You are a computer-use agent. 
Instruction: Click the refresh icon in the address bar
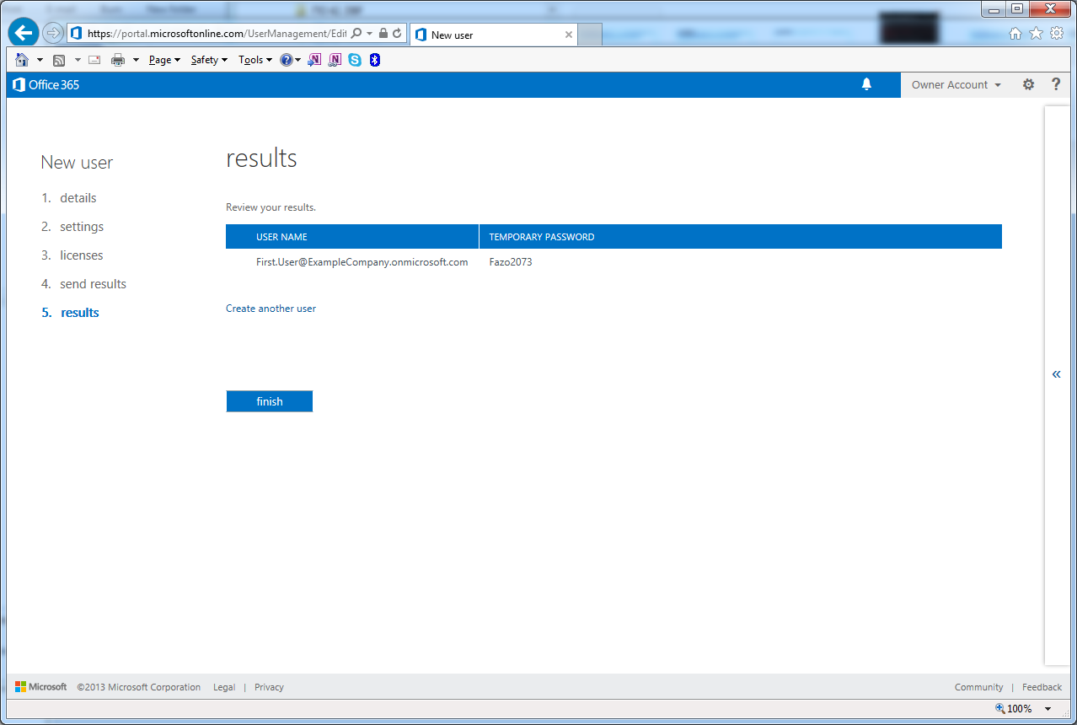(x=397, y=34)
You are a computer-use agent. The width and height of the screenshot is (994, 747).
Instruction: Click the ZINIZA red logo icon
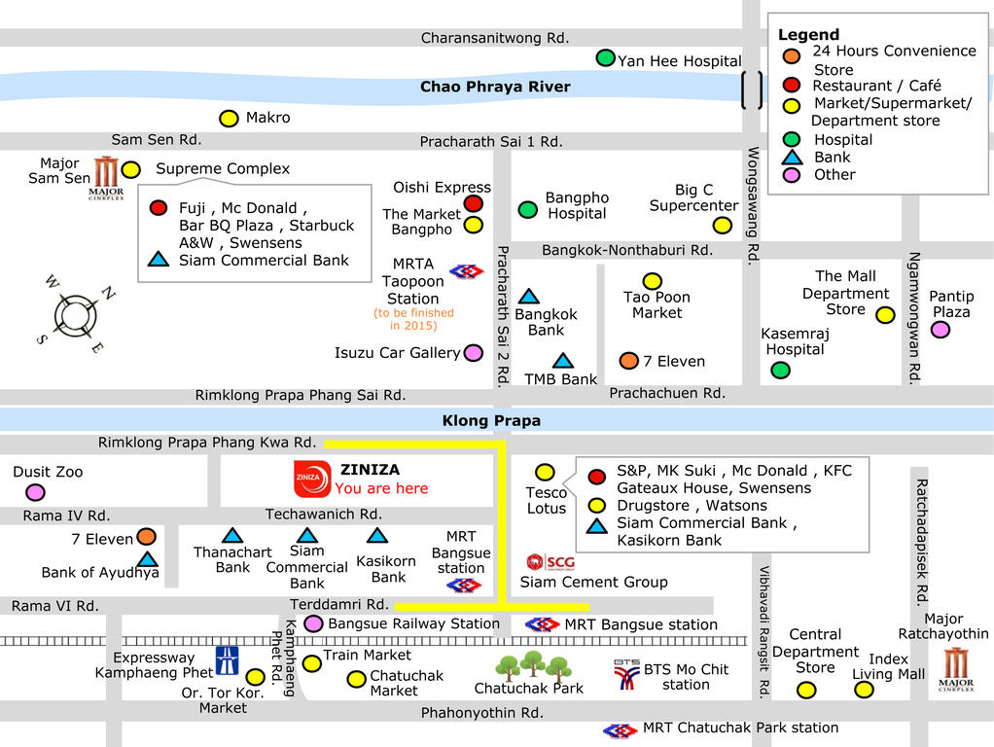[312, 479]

★ ★ ★ ★ ★

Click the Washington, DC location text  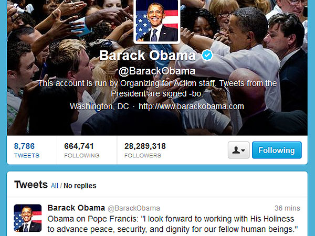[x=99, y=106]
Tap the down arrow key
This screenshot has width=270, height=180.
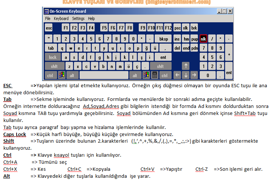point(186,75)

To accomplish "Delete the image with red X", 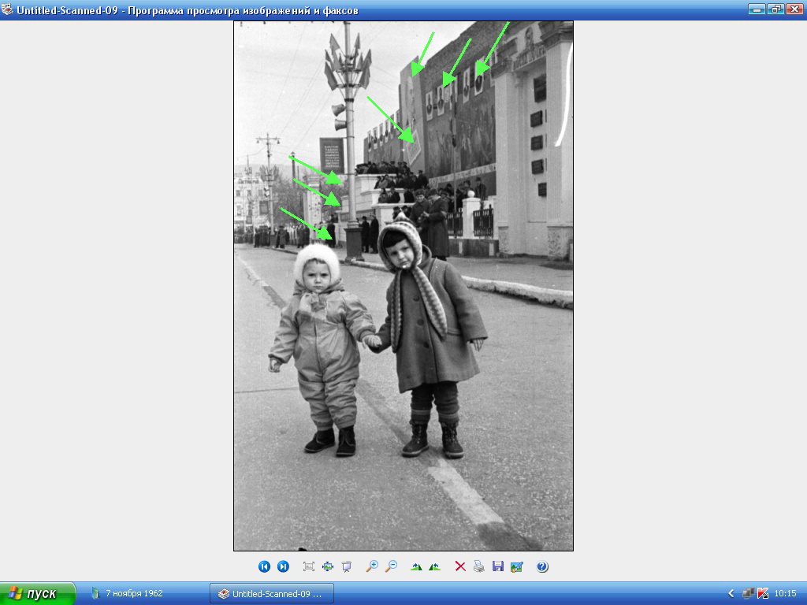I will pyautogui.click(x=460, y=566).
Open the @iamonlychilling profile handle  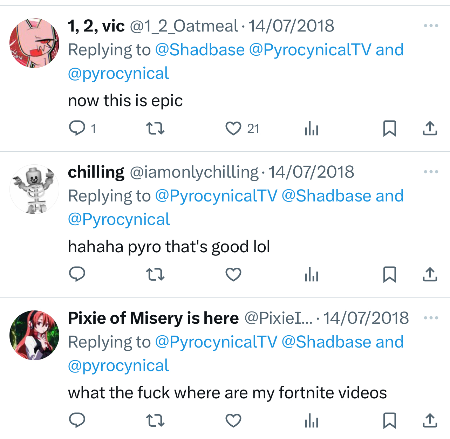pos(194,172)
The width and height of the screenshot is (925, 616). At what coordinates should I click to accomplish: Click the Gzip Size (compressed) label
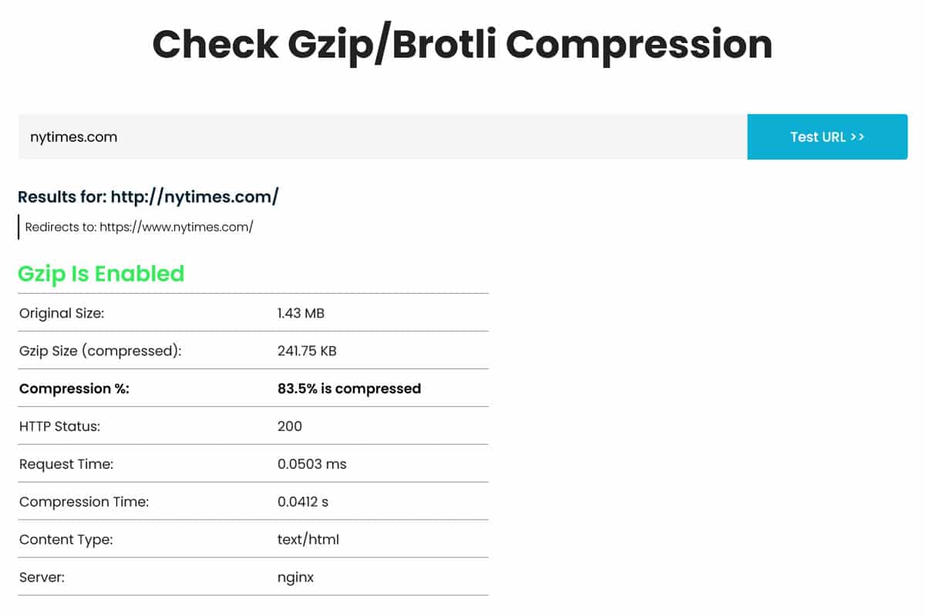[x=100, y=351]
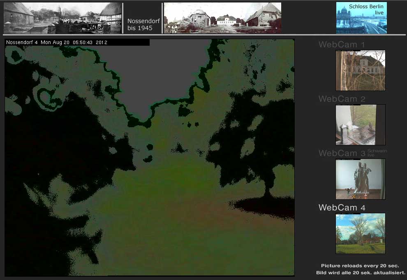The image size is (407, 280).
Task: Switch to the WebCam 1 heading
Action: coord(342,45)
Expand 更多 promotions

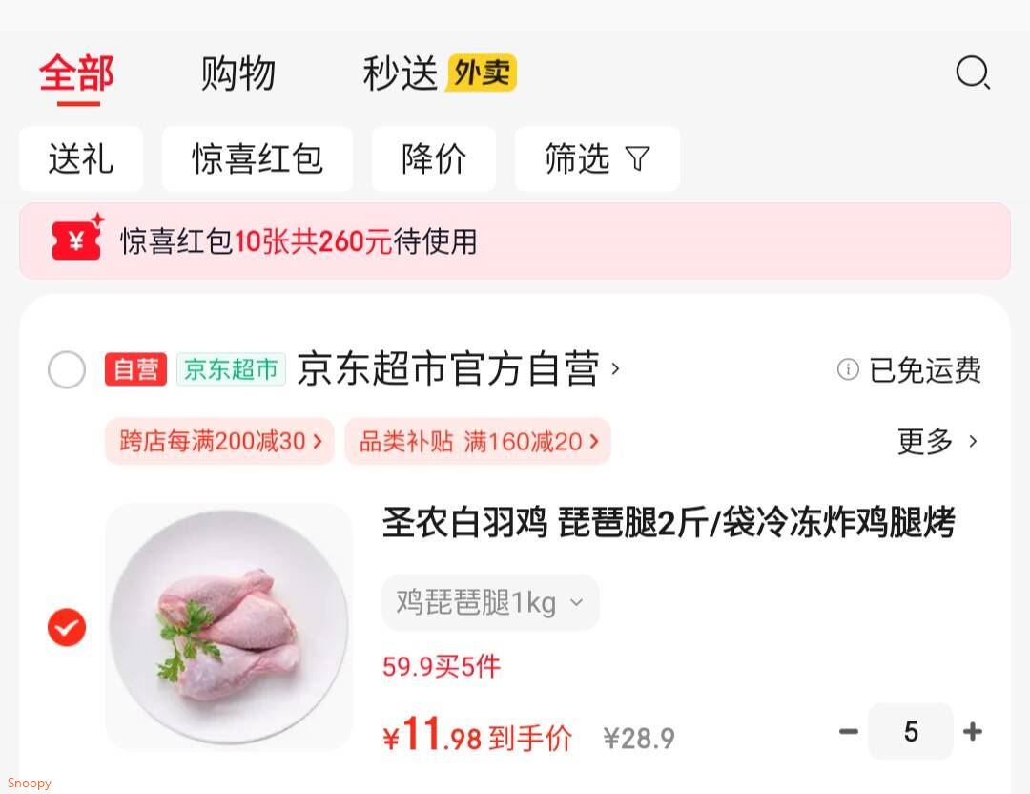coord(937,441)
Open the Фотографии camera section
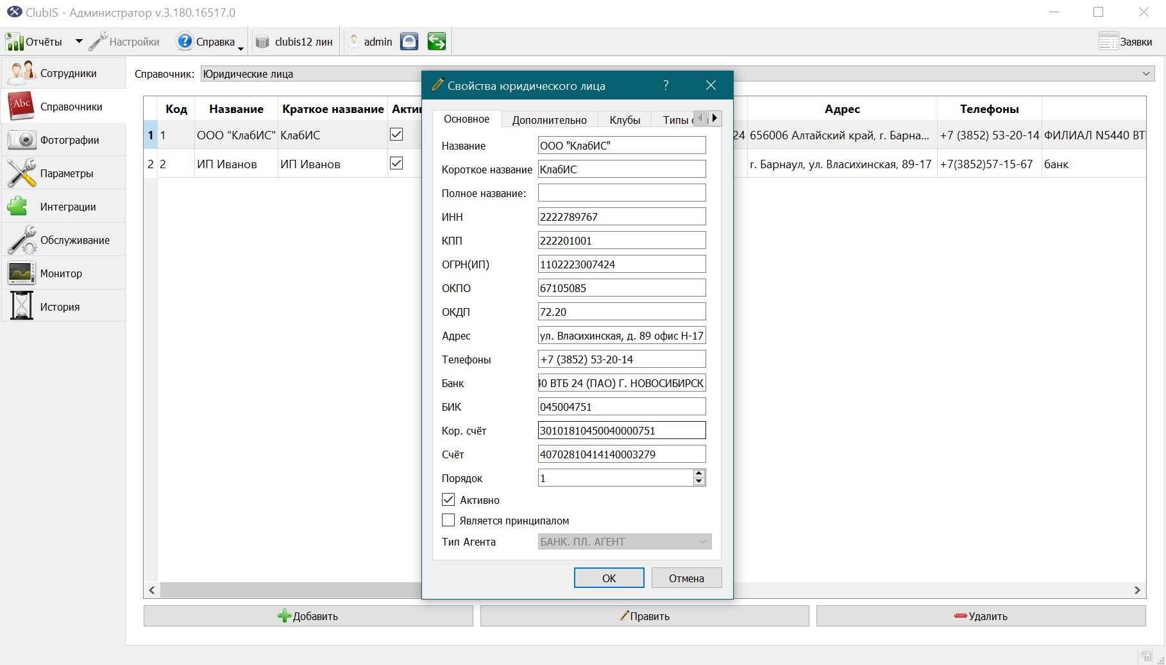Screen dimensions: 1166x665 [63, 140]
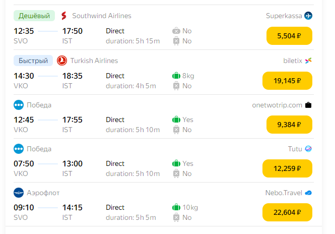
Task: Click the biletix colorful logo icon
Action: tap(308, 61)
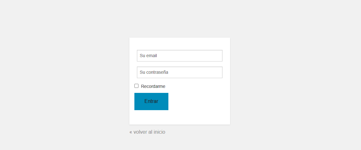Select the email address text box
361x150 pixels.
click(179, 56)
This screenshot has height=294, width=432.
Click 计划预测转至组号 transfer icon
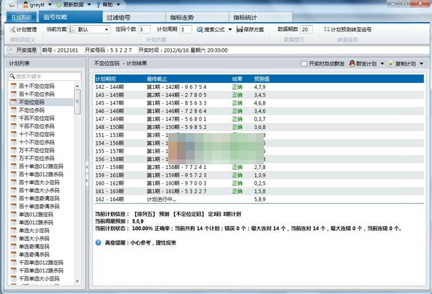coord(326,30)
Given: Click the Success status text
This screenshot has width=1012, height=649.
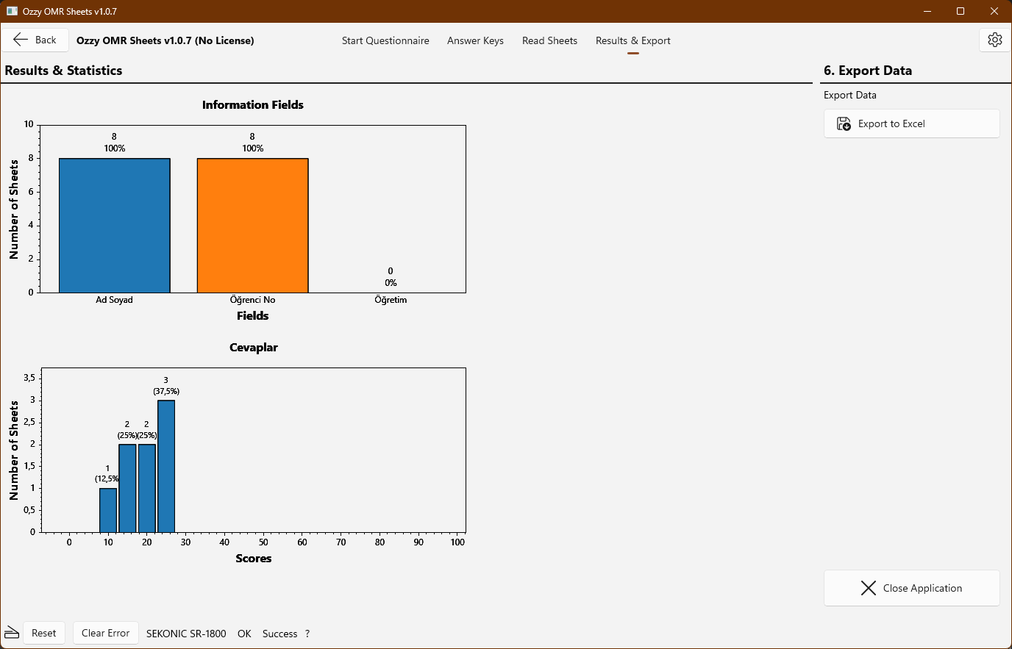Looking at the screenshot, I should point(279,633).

★ ★ ★ ★ ★

**Task statement:** Each line above that contains the word "agent" should be copied.

**Written answer:**
You are a computer-use agent. 
You are a computer-use agent. The width and height of the screenshot is (994, 747).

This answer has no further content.